Manthakkali vathal kuzhambu is a tangy and spicy tamarind based gravy prepared with dried blacknight shade berries. No onion no garlic step by step pictures recipe.
I took these manathakkali vathal from my mami during my last trip to India. I have made vathal kuzhambu couple of times and it’s about to finish as I took very very less. So I thought before running out of vathal, I should post this recipe in my blog. Not a big fan of vathal in kuzhambu, I better like to have it fried and had as curd rice side dish. Yet wanted to make this time because felt like having after a bad viral infection 🤒.
We always make kuzhambu with small onion and garlic, but making without both was really so easy and was done in a jiffy. Even for the kootu I did not add onion today. So the whole cooking work was done so easily I felt😀.

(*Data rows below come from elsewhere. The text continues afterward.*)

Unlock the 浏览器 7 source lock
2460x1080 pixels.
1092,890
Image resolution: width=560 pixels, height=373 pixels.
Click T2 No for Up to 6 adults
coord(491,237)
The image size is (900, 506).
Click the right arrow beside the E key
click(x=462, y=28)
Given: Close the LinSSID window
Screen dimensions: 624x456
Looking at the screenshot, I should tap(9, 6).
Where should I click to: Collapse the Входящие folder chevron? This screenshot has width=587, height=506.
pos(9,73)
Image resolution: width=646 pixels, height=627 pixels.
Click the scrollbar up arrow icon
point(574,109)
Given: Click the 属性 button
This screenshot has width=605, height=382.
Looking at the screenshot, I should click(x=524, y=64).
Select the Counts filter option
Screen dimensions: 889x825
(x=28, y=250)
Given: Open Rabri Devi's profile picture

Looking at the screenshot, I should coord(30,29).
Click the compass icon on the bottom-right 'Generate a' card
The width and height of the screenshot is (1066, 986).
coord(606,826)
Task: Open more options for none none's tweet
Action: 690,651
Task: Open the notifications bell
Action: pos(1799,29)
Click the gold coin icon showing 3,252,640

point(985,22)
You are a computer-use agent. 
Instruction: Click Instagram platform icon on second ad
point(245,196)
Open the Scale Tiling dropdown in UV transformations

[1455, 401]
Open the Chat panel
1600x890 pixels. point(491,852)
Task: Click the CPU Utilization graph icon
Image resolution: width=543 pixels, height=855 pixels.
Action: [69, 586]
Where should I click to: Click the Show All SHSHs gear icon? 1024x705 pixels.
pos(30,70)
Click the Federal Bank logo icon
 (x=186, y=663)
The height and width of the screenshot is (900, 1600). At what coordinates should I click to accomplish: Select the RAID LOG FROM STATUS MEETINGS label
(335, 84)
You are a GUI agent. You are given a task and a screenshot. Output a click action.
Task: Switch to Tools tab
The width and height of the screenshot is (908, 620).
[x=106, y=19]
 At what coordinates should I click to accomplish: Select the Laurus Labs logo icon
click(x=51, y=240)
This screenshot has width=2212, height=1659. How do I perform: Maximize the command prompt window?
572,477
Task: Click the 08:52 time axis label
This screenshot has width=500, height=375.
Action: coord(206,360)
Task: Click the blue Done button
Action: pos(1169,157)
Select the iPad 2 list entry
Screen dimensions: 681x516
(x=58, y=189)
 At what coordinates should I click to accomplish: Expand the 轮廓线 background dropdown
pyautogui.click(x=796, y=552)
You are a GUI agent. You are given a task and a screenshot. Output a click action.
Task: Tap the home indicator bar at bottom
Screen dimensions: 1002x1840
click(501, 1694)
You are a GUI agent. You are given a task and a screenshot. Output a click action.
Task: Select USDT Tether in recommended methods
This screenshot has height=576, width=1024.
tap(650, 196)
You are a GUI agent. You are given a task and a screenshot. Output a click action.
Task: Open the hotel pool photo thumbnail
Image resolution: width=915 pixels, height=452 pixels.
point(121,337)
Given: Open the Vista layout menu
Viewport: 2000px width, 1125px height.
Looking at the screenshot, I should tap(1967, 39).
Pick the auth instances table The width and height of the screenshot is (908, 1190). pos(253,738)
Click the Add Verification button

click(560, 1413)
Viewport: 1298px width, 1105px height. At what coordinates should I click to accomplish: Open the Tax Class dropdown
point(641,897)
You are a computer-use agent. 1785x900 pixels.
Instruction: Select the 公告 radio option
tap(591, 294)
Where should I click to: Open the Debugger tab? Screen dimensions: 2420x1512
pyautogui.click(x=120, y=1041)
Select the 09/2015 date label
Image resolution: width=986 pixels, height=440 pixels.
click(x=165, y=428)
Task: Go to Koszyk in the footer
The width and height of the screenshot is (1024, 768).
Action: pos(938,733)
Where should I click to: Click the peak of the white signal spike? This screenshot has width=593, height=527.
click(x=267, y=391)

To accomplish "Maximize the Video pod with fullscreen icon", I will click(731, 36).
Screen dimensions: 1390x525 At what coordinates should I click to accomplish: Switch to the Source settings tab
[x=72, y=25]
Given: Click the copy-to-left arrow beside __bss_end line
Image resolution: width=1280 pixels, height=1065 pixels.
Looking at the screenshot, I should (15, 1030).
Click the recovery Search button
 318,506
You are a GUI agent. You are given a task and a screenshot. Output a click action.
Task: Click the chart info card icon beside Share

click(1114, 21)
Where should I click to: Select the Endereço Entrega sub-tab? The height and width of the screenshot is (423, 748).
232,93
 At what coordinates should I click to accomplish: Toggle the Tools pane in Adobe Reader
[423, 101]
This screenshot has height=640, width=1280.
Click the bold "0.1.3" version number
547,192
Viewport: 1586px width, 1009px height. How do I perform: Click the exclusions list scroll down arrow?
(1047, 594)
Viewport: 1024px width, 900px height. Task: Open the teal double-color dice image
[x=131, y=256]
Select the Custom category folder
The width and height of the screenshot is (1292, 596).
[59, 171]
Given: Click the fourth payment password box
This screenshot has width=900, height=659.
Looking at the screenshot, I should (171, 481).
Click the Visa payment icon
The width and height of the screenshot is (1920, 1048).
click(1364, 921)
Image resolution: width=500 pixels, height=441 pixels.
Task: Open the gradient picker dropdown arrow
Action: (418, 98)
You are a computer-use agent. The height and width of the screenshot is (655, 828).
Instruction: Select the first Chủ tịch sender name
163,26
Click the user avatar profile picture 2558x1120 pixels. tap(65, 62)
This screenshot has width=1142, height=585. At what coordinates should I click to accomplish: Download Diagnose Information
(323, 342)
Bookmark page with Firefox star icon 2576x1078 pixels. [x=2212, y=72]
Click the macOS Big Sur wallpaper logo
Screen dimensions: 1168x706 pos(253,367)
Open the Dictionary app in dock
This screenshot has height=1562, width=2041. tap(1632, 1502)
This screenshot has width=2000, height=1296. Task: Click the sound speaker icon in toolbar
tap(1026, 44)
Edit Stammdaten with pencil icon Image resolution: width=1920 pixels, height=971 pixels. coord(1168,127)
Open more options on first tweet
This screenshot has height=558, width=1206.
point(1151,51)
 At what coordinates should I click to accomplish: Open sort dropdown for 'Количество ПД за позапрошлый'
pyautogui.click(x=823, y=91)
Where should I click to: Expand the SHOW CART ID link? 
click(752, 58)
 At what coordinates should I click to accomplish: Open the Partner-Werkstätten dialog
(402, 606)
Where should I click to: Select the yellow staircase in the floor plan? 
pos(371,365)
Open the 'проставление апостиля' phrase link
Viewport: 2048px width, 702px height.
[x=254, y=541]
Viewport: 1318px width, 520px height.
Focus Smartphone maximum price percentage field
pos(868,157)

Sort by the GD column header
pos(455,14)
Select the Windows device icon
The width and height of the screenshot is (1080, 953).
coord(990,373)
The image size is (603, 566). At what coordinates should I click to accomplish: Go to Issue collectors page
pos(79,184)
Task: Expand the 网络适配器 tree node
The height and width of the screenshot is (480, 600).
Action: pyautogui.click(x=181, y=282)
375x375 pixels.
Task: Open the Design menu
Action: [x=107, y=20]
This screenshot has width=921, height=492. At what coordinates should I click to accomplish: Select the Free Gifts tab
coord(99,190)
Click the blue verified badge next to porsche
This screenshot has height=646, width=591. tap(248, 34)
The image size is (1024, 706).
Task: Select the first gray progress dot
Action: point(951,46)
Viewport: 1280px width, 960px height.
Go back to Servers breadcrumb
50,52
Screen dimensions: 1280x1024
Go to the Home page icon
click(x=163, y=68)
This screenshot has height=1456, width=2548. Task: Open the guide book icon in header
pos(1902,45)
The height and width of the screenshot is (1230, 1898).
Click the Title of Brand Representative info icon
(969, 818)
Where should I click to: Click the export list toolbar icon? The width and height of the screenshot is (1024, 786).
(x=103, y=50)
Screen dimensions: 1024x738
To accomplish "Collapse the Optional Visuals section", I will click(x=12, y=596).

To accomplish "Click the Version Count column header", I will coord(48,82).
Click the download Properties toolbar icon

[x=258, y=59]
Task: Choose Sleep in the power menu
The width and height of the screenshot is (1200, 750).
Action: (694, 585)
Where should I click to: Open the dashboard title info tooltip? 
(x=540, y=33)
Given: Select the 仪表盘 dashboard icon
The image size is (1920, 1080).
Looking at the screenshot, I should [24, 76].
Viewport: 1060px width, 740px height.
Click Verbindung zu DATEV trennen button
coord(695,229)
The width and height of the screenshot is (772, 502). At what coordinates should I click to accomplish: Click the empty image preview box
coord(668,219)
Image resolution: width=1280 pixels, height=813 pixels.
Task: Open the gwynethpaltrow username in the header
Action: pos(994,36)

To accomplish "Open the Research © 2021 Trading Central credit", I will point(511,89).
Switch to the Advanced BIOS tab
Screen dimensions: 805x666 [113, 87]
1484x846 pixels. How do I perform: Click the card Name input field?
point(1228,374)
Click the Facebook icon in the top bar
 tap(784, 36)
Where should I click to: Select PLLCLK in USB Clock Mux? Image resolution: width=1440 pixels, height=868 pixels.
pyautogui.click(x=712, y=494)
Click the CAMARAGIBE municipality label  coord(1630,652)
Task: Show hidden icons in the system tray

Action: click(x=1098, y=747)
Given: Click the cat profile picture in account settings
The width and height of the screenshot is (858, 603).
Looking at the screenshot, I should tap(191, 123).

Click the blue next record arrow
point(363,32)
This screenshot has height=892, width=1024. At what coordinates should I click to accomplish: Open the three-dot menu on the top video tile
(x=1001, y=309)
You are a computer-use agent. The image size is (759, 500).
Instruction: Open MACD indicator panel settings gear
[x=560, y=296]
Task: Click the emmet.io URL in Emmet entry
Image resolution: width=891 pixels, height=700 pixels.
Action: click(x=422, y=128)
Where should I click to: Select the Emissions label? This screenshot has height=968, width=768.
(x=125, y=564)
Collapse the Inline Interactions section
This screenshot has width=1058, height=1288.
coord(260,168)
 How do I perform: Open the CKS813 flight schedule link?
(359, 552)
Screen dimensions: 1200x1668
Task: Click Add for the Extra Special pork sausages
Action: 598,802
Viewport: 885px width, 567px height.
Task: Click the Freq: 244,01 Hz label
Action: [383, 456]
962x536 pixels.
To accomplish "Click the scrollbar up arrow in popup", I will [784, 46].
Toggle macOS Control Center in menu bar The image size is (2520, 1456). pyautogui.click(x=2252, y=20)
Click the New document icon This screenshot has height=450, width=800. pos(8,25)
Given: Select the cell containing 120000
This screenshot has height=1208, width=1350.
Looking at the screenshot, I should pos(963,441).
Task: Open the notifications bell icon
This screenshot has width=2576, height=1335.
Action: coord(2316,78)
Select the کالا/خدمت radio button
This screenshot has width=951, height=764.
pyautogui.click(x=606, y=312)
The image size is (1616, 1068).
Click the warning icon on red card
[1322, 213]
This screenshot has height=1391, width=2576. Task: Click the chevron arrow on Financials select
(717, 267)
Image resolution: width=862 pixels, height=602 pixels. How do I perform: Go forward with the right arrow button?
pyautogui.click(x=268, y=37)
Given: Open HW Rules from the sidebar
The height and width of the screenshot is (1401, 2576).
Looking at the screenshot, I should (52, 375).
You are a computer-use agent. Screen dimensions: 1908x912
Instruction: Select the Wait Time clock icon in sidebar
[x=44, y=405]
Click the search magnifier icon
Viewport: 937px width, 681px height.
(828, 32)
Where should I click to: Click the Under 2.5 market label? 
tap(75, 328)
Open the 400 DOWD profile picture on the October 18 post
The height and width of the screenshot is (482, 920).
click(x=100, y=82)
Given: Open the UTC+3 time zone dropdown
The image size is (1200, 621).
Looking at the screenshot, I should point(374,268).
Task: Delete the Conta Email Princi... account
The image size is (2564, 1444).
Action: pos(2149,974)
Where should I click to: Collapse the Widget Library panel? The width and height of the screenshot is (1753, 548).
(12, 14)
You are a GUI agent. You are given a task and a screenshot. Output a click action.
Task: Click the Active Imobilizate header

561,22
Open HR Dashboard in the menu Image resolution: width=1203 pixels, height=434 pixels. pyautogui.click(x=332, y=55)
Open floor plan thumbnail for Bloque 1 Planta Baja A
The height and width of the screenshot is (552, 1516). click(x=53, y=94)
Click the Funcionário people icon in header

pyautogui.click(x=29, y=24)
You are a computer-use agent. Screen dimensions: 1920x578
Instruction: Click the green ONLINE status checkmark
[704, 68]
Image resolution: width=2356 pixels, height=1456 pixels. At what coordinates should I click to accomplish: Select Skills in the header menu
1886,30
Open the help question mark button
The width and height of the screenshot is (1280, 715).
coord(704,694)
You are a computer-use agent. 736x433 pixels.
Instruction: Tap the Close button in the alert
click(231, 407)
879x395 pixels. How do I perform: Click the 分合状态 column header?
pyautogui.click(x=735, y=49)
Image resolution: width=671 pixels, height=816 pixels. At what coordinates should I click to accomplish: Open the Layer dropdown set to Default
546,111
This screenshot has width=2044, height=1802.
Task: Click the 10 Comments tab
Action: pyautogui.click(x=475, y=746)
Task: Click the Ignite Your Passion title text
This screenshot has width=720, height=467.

Manathakkali vathal kuzhambu steps:
- If using tamarind, soak in hot water for 20 mins, extract tamarind juice and adjust the total quantity of water to measure 3 & ½ cups.
- Heat a kadai with oil. Splutter mustard, add urad dal, toor dal, cumins seeds, curry leaves and asafoetida. Roast until dals turn golden.
- Add manathakkali vathal and roast for a minute. Transfer the content to a heavy bottomed vessel. Add sambar powder, turmeric, red chilli powder, salt.
- Since I used tamarind paste, I added water, boil well with tamarind extract.
- Boil for 15 mins. Towards end, dissolve rice flour in a tbsp of water and mix.
- Add jaggery, mix well and switch off the flame.